**WORK ORDER:** Nothing but the lines from the one with "The width and height of the screenshot is (963, 385)." through the end of the records below should be written out, and each must match word for word.

**Dataset excerpts:**
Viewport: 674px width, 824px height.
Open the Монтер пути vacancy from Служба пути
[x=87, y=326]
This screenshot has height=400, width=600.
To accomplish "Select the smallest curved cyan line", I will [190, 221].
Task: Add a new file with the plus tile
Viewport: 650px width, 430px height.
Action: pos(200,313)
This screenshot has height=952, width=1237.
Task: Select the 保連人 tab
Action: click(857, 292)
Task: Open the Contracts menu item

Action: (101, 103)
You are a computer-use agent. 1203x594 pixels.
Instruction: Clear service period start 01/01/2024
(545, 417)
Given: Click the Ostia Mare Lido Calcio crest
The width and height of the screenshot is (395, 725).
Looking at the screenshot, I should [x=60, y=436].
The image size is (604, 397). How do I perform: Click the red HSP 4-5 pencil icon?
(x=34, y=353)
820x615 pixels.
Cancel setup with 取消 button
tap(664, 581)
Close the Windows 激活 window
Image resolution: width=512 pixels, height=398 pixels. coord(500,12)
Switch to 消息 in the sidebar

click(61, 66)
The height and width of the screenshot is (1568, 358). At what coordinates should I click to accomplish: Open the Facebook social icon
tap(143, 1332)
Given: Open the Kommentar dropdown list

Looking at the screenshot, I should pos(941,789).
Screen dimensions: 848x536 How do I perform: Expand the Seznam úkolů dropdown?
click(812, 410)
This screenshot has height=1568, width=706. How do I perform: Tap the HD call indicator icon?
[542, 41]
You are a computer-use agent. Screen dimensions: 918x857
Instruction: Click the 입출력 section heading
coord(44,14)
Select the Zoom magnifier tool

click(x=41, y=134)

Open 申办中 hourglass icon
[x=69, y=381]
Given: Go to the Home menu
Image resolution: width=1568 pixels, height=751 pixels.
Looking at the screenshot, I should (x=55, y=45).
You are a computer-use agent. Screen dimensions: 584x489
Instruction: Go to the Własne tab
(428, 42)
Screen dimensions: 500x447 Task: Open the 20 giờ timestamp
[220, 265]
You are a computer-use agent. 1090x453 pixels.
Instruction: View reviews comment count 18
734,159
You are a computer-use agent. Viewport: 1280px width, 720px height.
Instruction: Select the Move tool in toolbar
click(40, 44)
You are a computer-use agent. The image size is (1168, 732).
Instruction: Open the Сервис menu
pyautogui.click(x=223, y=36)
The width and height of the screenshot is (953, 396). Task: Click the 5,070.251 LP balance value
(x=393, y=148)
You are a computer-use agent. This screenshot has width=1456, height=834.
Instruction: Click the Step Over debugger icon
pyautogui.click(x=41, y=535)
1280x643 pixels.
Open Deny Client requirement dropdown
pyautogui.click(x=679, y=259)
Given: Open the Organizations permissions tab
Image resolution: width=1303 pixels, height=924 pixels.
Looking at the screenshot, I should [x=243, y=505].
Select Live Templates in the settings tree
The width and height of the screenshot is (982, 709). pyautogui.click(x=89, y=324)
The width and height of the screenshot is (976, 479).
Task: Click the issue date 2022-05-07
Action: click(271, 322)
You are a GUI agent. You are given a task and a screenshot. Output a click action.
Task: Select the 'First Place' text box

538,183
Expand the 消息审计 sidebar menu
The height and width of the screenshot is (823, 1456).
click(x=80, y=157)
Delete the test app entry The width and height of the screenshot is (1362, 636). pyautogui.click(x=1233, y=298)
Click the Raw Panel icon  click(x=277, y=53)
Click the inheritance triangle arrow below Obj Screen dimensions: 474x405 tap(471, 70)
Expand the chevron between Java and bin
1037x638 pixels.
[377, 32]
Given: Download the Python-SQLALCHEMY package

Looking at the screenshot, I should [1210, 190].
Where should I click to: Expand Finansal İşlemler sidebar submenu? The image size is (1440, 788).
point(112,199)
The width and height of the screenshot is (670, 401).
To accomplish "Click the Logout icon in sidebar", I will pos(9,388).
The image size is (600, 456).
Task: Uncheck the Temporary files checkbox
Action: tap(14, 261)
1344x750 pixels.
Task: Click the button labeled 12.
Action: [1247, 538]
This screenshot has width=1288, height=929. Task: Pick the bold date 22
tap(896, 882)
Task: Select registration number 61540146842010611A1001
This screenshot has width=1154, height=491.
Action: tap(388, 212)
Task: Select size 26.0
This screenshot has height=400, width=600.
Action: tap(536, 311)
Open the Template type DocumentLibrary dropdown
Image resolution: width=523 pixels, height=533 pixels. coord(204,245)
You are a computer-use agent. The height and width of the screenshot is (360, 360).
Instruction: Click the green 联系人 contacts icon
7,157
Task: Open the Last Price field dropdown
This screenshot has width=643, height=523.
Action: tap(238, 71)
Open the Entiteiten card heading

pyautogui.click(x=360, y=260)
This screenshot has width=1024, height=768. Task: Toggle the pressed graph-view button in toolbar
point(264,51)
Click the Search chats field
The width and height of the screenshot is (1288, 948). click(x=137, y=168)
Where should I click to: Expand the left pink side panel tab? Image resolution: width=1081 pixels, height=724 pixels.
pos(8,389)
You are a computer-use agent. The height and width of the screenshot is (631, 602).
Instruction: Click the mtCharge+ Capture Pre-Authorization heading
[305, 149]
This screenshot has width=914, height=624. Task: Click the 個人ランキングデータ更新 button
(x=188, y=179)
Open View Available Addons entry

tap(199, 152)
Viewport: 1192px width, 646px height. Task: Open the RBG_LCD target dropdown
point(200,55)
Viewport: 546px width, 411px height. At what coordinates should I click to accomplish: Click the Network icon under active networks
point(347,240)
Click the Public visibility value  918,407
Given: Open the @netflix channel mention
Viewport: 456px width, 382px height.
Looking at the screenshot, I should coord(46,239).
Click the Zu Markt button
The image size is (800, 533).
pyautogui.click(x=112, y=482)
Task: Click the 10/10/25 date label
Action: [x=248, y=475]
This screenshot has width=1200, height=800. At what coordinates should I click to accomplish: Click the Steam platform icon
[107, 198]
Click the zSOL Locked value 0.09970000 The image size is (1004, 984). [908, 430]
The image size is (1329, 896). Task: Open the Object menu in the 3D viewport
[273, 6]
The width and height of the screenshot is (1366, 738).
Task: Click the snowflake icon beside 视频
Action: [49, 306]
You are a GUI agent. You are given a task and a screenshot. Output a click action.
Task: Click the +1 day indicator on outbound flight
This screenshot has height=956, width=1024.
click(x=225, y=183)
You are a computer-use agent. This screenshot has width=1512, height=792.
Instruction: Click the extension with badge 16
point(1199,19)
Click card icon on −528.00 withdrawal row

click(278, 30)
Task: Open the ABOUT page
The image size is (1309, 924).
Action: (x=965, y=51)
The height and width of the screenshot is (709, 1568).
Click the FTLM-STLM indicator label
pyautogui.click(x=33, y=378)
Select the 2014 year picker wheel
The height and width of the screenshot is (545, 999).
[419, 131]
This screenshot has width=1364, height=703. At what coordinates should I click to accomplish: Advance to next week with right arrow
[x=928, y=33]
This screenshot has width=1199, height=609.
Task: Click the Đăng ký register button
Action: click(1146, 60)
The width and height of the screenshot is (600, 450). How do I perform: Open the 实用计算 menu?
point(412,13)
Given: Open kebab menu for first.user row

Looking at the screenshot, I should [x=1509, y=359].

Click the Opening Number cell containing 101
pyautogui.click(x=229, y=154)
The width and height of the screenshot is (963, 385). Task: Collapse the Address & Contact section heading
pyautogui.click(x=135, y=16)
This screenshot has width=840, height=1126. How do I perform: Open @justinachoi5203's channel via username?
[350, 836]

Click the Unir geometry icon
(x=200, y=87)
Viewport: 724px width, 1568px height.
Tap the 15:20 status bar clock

**COMPLETED EXERCISE:**
The width and height of the screenshot is (963, 385). Task: Collapse the Address & Contact section heading
pyautogui.click(x=135, y=16)
This screenshot has width=840, height=1126. How do I perform: Open @justinachoi5203's channel via username?
[350, 836]

Click the Unir geometry icon
(x=200, y=87)
Viewport: 724px width, 1568px height.
Tap the 15:20 status bar clock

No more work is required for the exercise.